▶ Task to carry out: In the entries below, find the line with "This screenshot has width=575, height=445." and the line with "Select the Παραστατικά". Reproduce those two lines and every line between them exactly, and nothing more.

▶ Records for the task:

··········

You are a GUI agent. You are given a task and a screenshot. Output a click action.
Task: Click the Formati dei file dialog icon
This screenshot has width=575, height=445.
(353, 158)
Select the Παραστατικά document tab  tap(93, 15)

··········

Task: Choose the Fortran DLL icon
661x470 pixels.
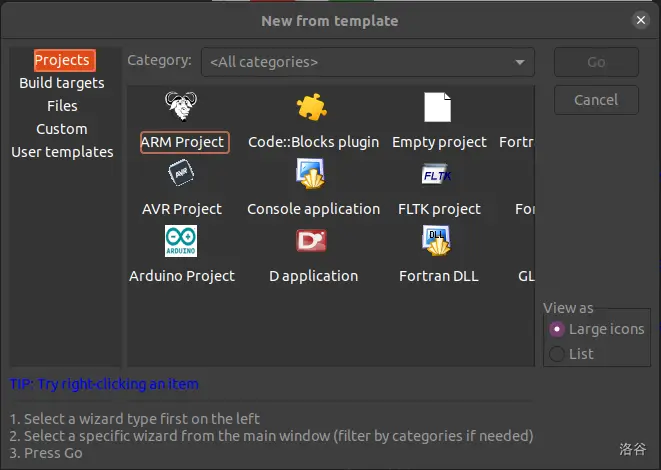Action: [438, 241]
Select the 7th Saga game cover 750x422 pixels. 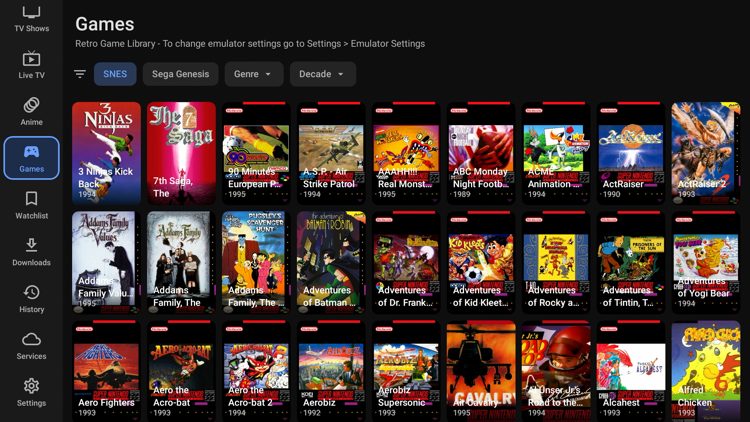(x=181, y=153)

··········

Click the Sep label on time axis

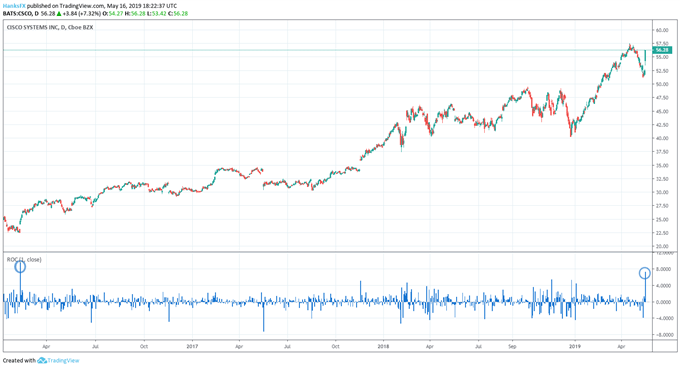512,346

··········

▶ Solution to this task:
This screenshot has width=575, height=445.
(353, 158)
Select the Παραστατικά document tab  tap(93, 15)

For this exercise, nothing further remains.